COLOMBO, DECEMBER 13: With just a week to go for the presidential elections in Sri Lanka, Velupillai Prabhakaran has stepped up his campaign to oust President Chandrika Kumaratunga from office.
The Liberation Tigers of Tamil Eelam (LTTE) said on Monday they had intensified military pressure on government troops with more attacks around Elephant Pass military complex, the southern gateway to Jaffna peninsula. The pass, a narrow causeway between the peninsula and the mainland, is crucial for the control of Jaffna, the ultimate prize in the Eelam war.
The peninsula has been under the control of the army since 1996, but the fighting near Elephant Pass has raised the possibility that the LTTE may be preparing to try and wrest it back before the election in order to complete Kumaratunga’s military humiliation.
Last month, the military suffered a string of defeats at the hands of the LTTE. A statement from the London headquarters of the LTTE late Monday claimed "Elephant Pass military complex is seriously threatened" with its units "pounding" Yakachi army base on the northern side of the complex with artillery and mortar.
The statement claimed the complex had been "cut off" from land and sea supplies and "completely encircled by formidable LTTE fighting formations". Other Sri Lankan army positions on the main road leading from Elephant Pass to Jaffna town were also under attack, it claimed.
Earlier, the military said it had repulsed the concerted attack on the camp over the weekend killing over 250 Tamil Tigers. But the Jaffna army commander was quoted by the Tamil daily Uthayan on Monday saying troops had made a "tactical withdrawal" from Vettilaikerni and Kadaikadu, two strategic areas near Elephant Pass.

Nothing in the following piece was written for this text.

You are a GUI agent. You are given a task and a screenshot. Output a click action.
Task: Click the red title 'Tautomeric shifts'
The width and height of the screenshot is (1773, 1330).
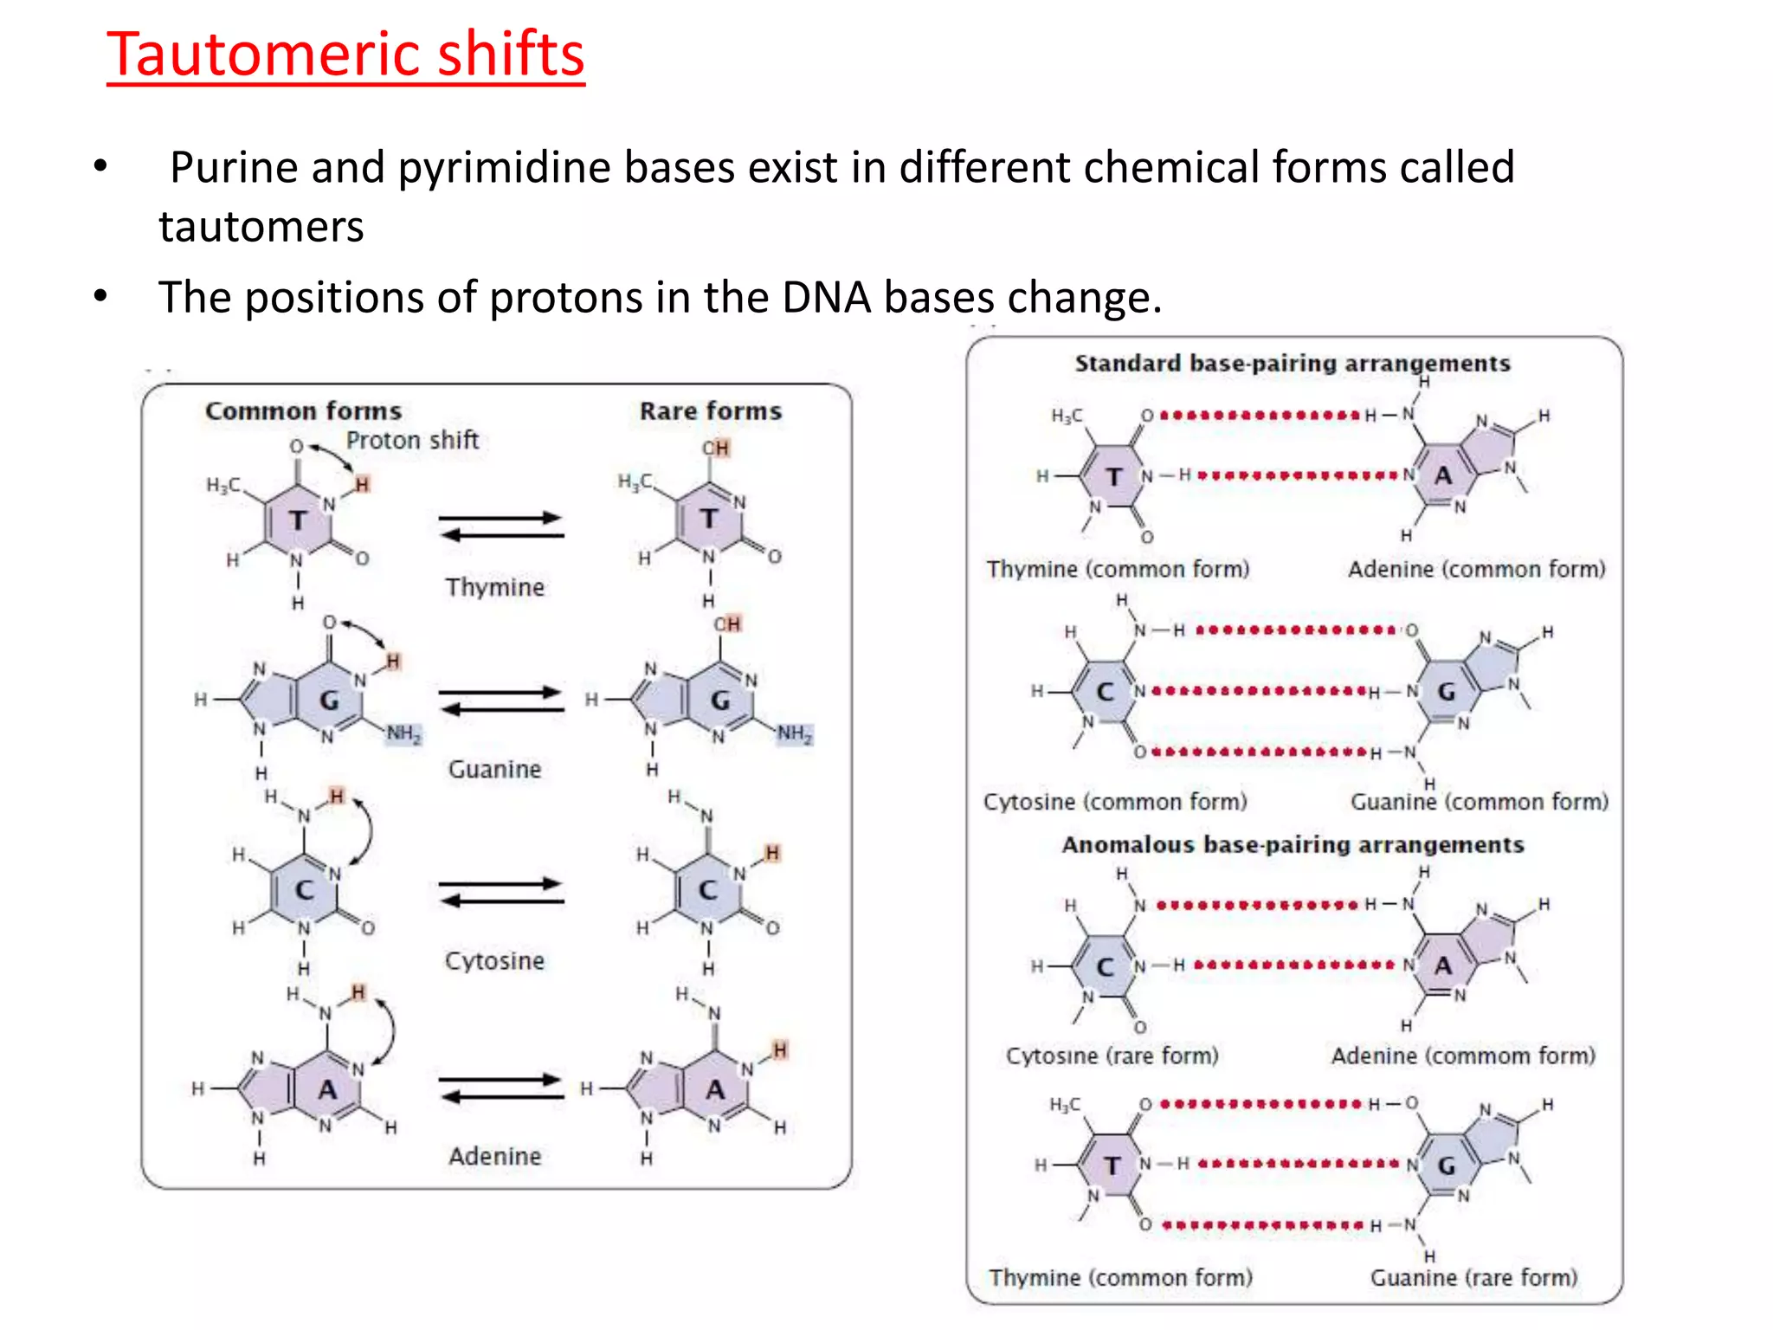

Independent reports said the LTTE continued to shell the Jaffna coastline on Monday. According to unofficial estimates, more than 2,500 families living in these areas are evacuating to safer places further north in the peninsula.
A defence ministry statement said one civilian was killed and eight injured on Sunday when LTTE shells hit Chavakachcheri, a crowded population centre on the Jaffna lagoon, where an army base is located.
The LTTE claimed in its statement it had destroyed the ammunition dump and artillery position at the Chavakachcheri camp killing "hundreds of soldiers", but there was no confirmation of this incident.
It accused the defence ministry of "making desperate efforts to underplay the scale and magnitude of the Tiger offensive in the Thenmarachchi region Jaffna peninsula fearing that the objective truth of the ground reality will have serious repercussions in the presidential elections."
In an earlier statement, the group said the latest attacks are part of its Operation "Unceasing Waves" that it launched last month, inflicting serious losses on the military and regaining a large amount of territory in the northern mainland.
In the bitter campaign for the December 21 presidential election, the debacle spurred opposition candidate Ranil Wickremesinghe to assert that the government of waging a pointless war.
But President Kumaratunga has accused Wickremsinghe and his United National Party (UNP) of plotting the defeat along with sections of the military and the LTTE.